Headaches, nausea and vision changes that do not appear to improve should be checked as as soon as possible to rule out a tumour as a potential cause or make the transition from diagnosis to treatment as soon as a tumour is confirmed.

Quicker diagnosis allows for less invasive treatments and improved quality of life, so raising awareness is vital not only in the abstract but is connected to treatment outcomes.

The pink and yellow colour scheme and grey ribbons are an essential part of this work, as the more people are aware, the greater the chance they will be diagnosed early and be able to undergo treatment straight away, similar to breast cancer and prostate cancer awareness campaigns.

Improve Access To Treatment

Supporting organisations, clinics and individuals seeking treatment for brain tumours is a core part of the fundraising efforts of Brain Tumour Awareness Month, as it enhances the scope for potential treatments and ensures that people can get the treatment they need as soon as they can be treated.

Part of this is through funding drives to directly help individuals affected by and living with brain tumours, but another part of this work is campaigning for greater access and funding from central governments to increase access to treatments in line with other cancer types.

One particularly effective treatment option for brain tumours is Gamma Knife radiosurgery, where radiation therapy is precisely targeted at cancerous cells to treat a range of different conditions.

No surgical incisions are required for the treatment, with multiple converging beams of gamma radiation used instead to deliver highly focused doses to target areas within the brain.

The main benefit of this treatment plan is that maximal radiation doses are delivered precisely to the target while minimising exposure to surrounding healthy brain tissue. This, in turn, reduces the risk of radiation-related side-effects.

Provide Support

Brain Tumour Awareness Month begins with lighting a candle on 1st March, before ending with Wear A Hat Day on Friday 28th March. The first Monday of March, which this year was Monday 3rd March, featured a minute of silence observed by charities, specialists, celebrities and anyone who wished to remember those affected by brain tumours.

Outside of a demonstration of support and a clear statement to anyone undergoing treatment that they are not facing cancer alone, Brain Tumour Awareness Month also provides support to individuals, clinics and research bodies which help to excise tumours and provide minimally invasive, effective treatment.

Further Research

Precision stereotactic radiosurgery was the result of over half a century of research into radiation and the brain leading to its first experimental treatments in the 1950s, and ever since then, cutting-edge research has been one of the most important tools to help treat a widening group of tumours.

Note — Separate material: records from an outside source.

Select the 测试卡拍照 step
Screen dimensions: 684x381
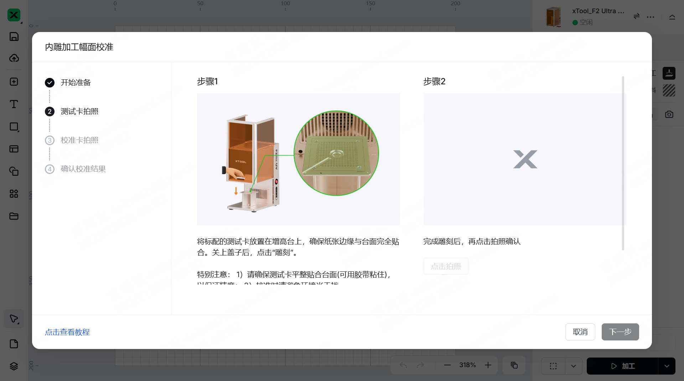[x=79, y=111]
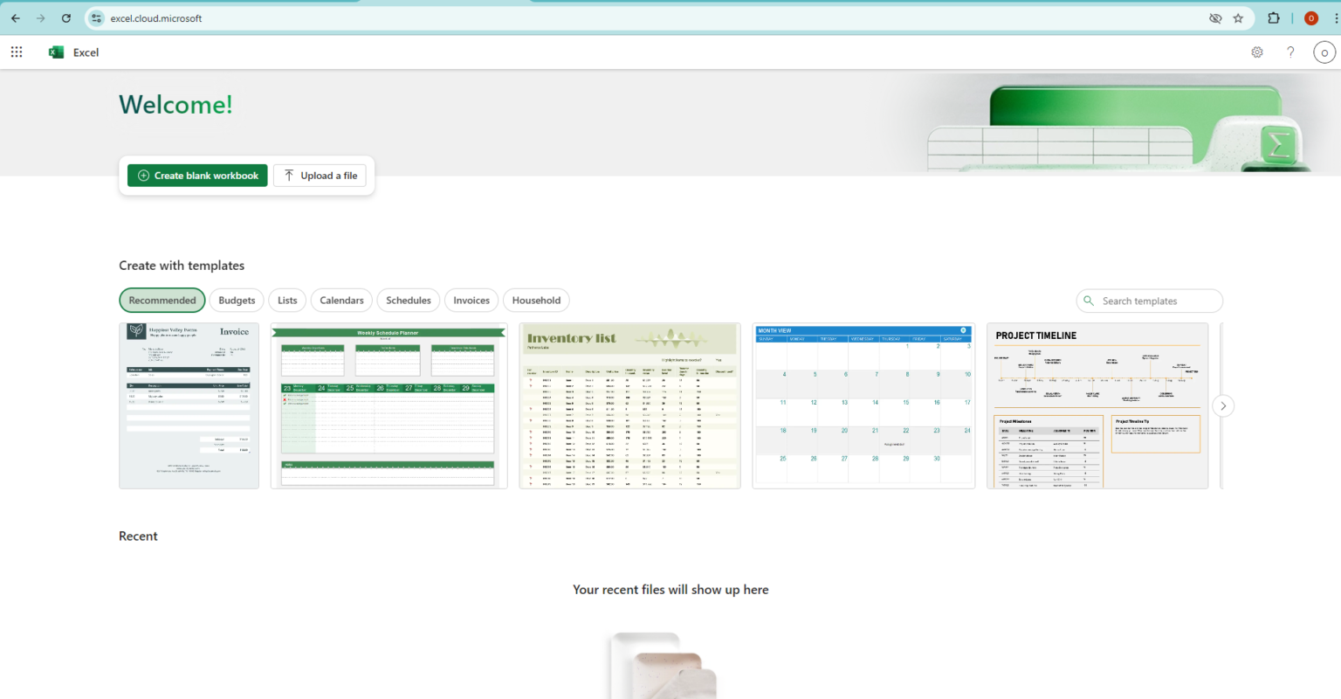Select the Invoices category tab
This screenshot has height=699, width=1341.
pos(471,300)
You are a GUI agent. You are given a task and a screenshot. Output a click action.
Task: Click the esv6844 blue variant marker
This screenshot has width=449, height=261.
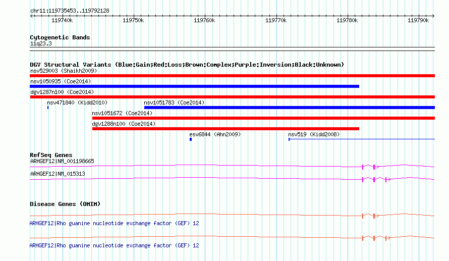(191, 139)
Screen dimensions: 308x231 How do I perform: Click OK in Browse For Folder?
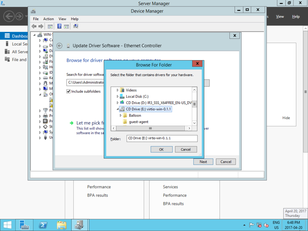161,149
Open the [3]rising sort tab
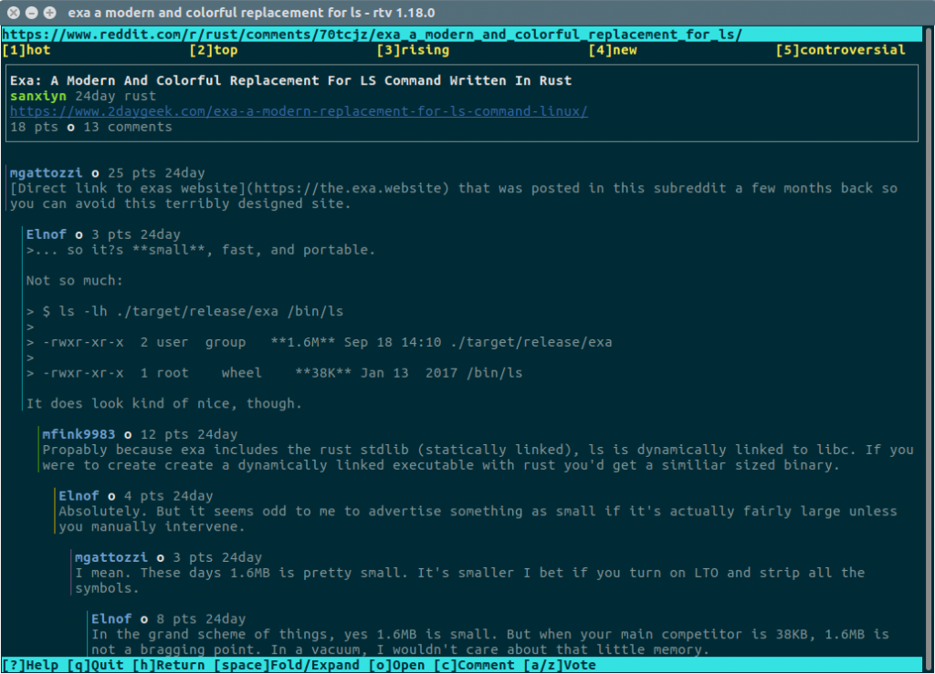This screenshot has height=674, width=935. pos(413,50)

Tools such as proton beam therapy, improvements in diagnostic technology and the development of machine learning and artificial intelligence to assist with both the discovery and treatment of tumours are actively being researched, but the path from discovery to active treatment is expensive.

The goal of Brain Tumour Research is to find a cure for all types of tumours and growths which affect the brain. This requires an approach which spans the complete treatment pathway from a greater understanding of potential symptoms, diagnostics, radiotherapy, medication, recovery and prevention.

According to Brain Tumour Research, one per cent of the money spent each year on cancer research goes towards brain tumour research, and Brain Tumour Awareness Month helps to fund continuous research in a wide range of areas related to brain tumour treatment.

Raise Awareness Of Prevention And Recovery Steps

Whilst there is a wide range of risk factors for brain tumours, many of which are outside of people’s control, there are some lifestyle habits that researchers have been able to confirm that affect the risk of contracting certain types of cancers.

More generally, this includes diet, physical activity, smoking, drinking alcohol and maintaining a healthy weight, but research is being undertaken to ensure that people know which parts of their lifestyle could increase or decrease their risk of brain tumours.

As well as this, it can also help with recovery from treatment, through targeted support, exercise and dietary changes focused on nutrition.